Is it always this bad? Are customers always awful in retail? Will you / I always encounter people behaving like this? No. (Praise His Noodly Appendage.) Retail tends to mirror life in all aspects, you’ll end up having good days and bad. The reality is, is that most of your customers are going to be good people. In fact, my ranting above only highlights the worst examples I have run across since starting my job. Whenever I encounter customers who I consider frustrating or annoying or difficult, I repeat to myself that I don’t know these customers personally. I don’t really know what is going on in their lives that day that make them decide to do what they do, and, at the end of my shift? I can literally leave my retail baggage, as it were, right there at the store. I’ve learned at the ripe old age of 40 (Which isn’t really that old but man, have I days where I feel 80,) that separating work and play or work and home is a vital part of simply surviving. Being able to come home to my cats, my husband, fling my bra and pants off in a fit of joy then sitting down and playing my favorite games or MMORPG’s gives me the energy I need to be able to cope with the next day. And if I need a little extra, some D.I.Y self-care in addition to spoilage lets me wipe the rest of the work mental grime away. Also, it really helps I can let off steam here!

In conclusion, don’t be a dick to the people behind the register or counter. We’re real life humans too.

Nature Girl

The greatest thing you’ll ever learn
Is just to love and be loved in return
.

2018. I don’t know what to say about you. I have seen a lot of damages you have done, from political to personal. I have changed. I have not changed. I want to change.

This was the year in which I tried to peter pan my way into adult hood. I got a job. I learned more about humanity than I wanted or needed. I learned.

I realized that one of the social media platforms that I enjoyed the most, Google plus, was going away. I was far more prolific on there than I ever was on this WordPress. I shared so much of my journey living with bi-polar II, adjusting to having my mother-in-law live with us, learning to play Dungeons & Dragons at 40 (a thing I have always wanted to do since I heard rumors of it in my tiny Canadian life back in the 90’s) , and learning that love is the answer. To pretty much everything. And, understanding that not everyone wanted or needed that love.

I spent the year bullet journaling up until November 2018, where I created a page for that month but never filled a single thing in. I posted many instagram shots of monthly bullet journal spreads up until October, where in I drifted from it due to the hectic paces of a retail job and also the fact that I have a horrible habit of starting things and never finishing them.

I have grown. And I have shrunk.

And I have learned that laughing until your stomach hurts and loving until your heart breaks is all that matters. I have learned that I really do suck at writing on my own blog–as I started this in 2018, and this paragraph that you are now reading? I am continuing in June, 2019. And so many things have happened still, since the writing of this article. I am still working in retail, and oh the stories I am thinking of telling! I am still married to the most wonderful man in the world, and, I am still trying to bullet journal.

I have so many ideas about this year, too.

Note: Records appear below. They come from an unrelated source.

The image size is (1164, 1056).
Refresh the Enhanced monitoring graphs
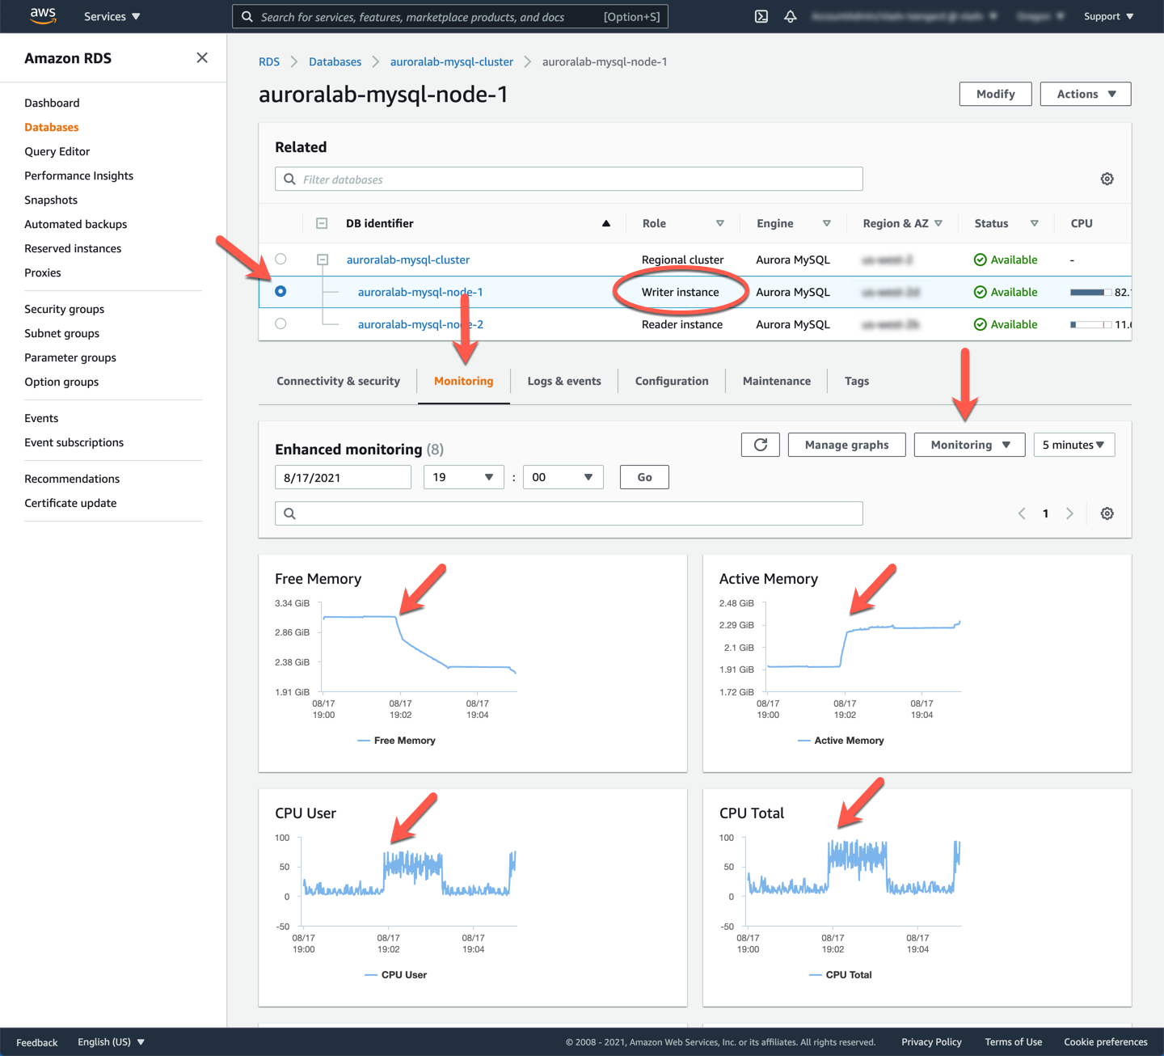tap(760, 445)
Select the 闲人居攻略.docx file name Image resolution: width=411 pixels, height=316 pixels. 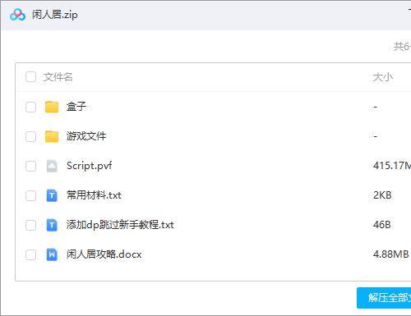click(104, 254)

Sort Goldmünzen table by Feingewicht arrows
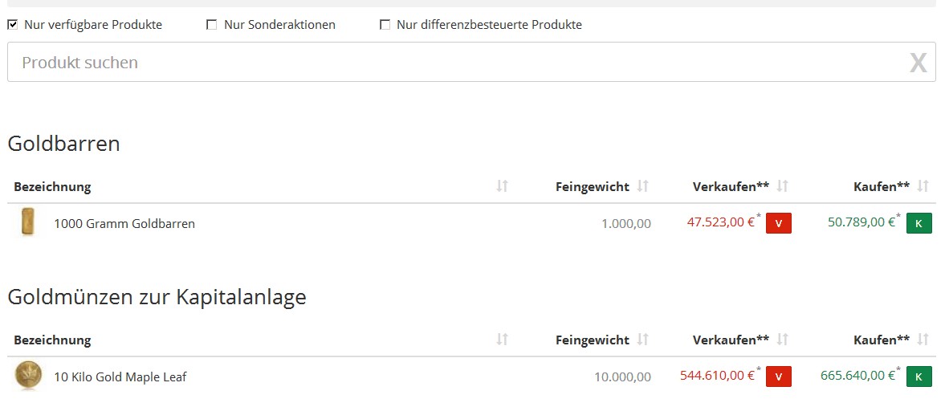click(642, 340)
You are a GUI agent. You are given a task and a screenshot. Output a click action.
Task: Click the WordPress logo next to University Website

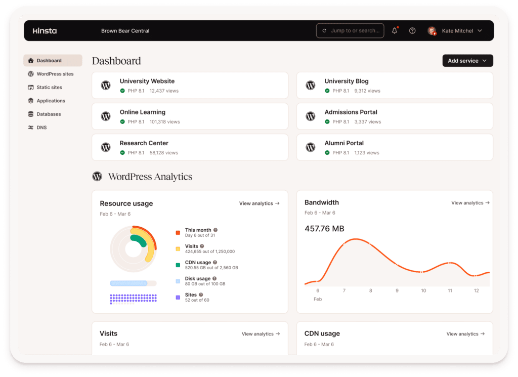(x=105, y=86)
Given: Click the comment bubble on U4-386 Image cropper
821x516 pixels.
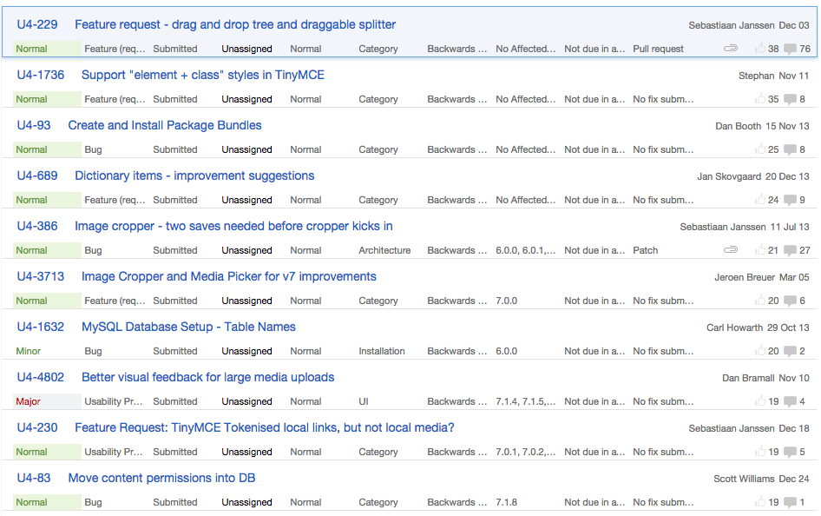Looking at the screenshot, I should tap(790, 250).
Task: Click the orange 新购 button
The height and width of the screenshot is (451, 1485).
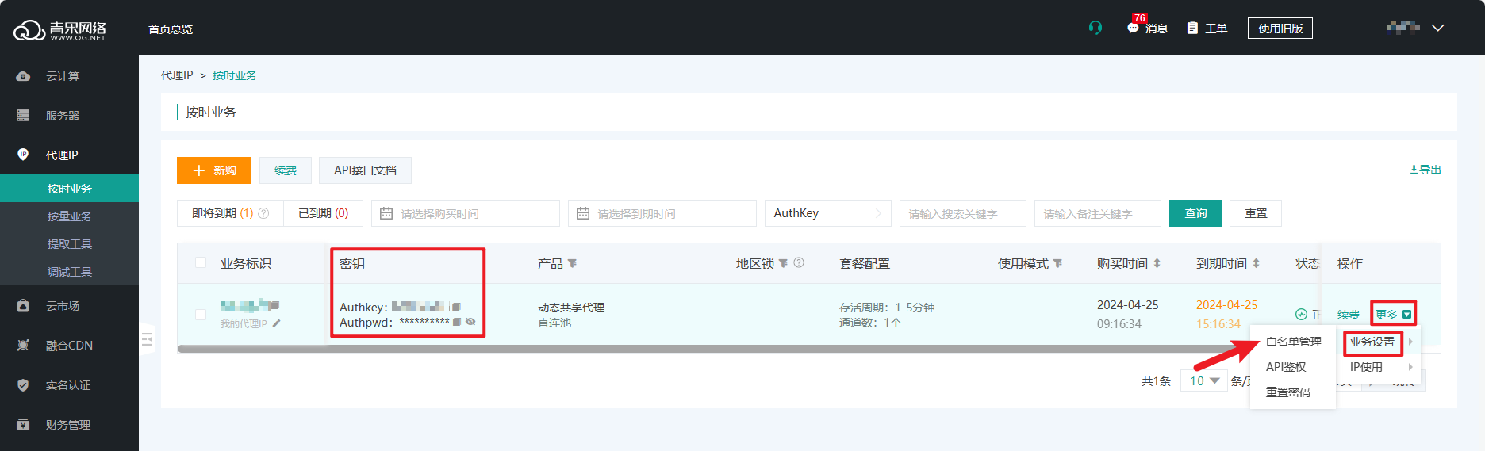Action: pos(214,170)
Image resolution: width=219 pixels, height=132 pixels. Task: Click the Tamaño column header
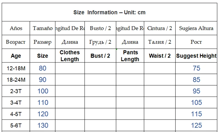click(42, 28)
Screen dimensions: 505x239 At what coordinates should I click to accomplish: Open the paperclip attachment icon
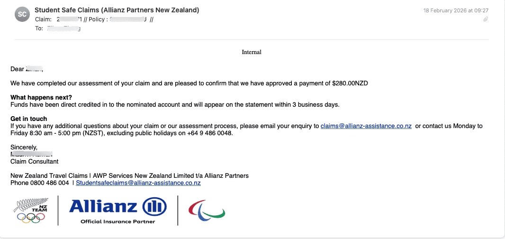(486, 19)
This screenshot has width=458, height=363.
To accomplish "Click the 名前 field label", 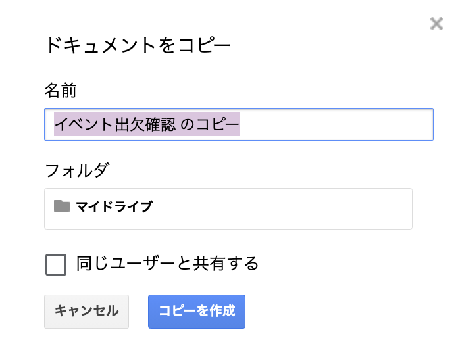I will click(61, 90).
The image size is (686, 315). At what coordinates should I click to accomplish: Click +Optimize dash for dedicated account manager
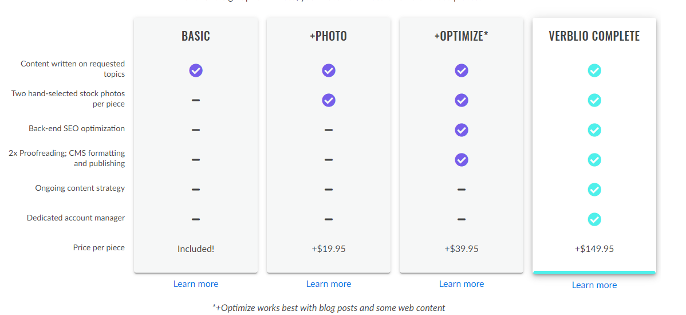(462, 219)
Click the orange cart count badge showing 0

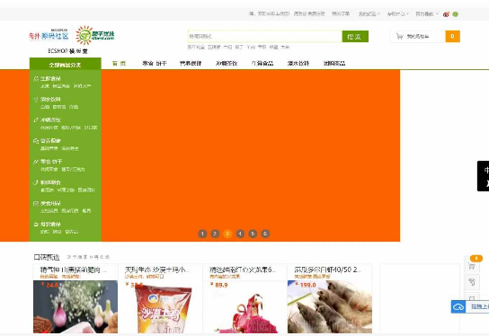pos(452,36)
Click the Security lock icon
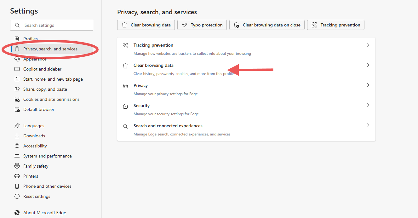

Share my art (what little I make), share my journey into makeup by perhaps making videos about my learning at 40 years old and being dead-ass broke. Just…sharing more, and honestly about being broken and whole at the same time.

I can’t believe however, 2019 is half way over and I haven’t made good on my personal promise to start posting here again. Why is it so easy to procrastinate or forget?

I don’t know. I think not knowing is generally what life is about. You never know, you just keep (swimming) learning and going on.